Accommodating Multiple Requirements
The payment experience had to feel seamless within the existing tablet environment. Leveraging the design system allowed me to maintain consistency while giving restaurants the flexibility to incorporate their branding. Beyond core payment, owners requested features like customer experience surveys and the ability to collect diner emails for marketing, so I designed modular elements that could flex to these needs without adding friction for diners.
The most complex challenge was backend integration. Every restaurant used a different point-of-sale (POS) system, so I worked closely with engineers to understand how the API would interact, what data could be pulled, and how it should surface to diners. This collaboration informed not only technical feasibility but also the structure of the wireframes.
Validating with Users
Because the concept of paying at the table on a tablet was still new in 2014, we needed to build trust with a broad audience. I created a functional prototype integrated with a Micros POS system. I ran tests in both California and Illinois to capture diverse user feedback.
The tests revealed that diners found the process intuitive and simple — a key validation that the feature would drive adoption rather than confusion. This gave us confidence to expand rollout to additional restaurants and POS systems.
Impact
User testing confirmed that diners were comfortable paying through the tablet, and restaurant owners appreciated the added flexibility for branding and marketing. The payment feature was integrated into multiple restaurants before the company folded in early 2015.

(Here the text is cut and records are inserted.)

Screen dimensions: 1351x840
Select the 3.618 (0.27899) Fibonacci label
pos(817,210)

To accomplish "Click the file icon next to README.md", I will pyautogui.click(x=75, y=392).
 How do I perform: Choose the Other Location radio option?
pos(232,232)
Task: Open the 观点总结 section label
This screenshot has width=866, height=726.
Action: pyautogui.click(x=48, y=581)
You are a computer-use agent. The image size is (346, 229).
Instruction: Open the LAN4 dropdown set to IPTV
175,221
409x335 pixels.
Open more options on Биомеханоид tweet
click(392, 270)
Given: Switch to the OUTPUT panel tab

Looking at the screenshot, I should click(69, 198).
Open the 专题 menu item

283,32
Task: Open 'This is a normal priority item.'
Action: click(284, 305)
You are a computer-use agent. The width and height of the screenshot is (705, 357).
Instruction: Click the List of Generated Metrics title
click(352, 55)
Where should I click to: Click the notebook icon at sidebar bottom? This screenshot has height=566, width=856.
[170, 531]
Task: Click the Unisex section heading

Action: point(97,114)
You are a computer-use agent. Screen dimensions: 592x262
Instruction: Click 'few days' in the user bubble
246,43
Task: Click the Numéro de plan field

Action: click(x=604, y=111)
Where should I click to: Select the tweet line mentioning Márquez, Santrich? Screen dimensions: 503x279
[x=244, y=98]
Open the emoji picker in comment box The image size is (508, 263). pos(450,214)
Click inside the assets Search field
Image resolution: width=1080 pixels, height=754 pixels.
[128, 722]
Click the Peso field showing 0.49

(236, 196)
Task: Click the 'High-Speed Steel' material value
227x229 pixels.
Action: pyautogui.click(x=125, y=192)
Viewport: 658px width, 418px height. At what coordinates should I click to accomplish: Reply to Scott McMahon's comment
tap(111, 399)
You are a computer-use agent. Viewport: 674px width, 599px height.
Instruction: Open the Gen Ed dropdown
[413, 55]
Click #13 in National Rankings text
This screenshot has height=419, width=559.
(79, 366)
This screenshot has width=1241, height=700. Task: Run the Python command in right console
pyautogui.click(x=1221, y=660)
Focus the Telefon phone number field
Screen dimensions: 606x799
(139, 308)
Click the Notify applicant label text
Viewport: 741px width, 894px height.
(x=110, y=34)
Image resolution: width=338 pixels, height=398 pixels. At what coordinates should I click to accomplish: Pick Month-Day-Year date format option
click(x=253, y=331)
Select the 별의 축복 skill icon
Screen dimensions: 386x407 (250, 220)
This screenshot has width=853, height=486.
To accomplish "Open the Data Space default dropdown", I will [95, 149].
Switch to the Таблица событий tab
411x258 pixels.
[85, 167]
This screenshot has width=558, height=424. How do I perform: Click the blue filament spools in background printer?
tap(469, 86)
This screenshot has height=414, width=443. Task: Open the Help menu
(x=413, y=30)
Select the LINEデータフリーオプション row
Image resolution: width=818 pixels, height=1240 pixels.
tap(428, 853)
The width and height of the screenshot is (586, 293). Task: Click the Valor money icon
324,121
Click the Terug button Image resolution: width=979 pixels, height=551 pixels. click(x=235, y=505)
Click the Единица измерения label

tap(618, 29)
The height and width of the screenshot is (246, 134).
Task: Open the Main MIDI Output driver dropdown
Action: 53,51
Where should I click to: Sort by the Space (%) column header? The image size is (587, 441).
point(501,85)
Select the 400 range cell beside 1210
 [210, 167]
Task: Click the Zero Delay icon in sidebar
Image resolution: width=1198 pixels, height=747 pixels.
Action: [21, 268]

For me, this project was a powerful example of designing at the intersection of experience, business needs, and technical complexity. I learned how to balance seamless UX with stakeholder requirements, and how close collaboration with engineering can unlock both feasibility and design clarity. Even though Tanjarine ultimately didn't survive as a company, this feature represented a step forward in how technology could transform the casual dining experience.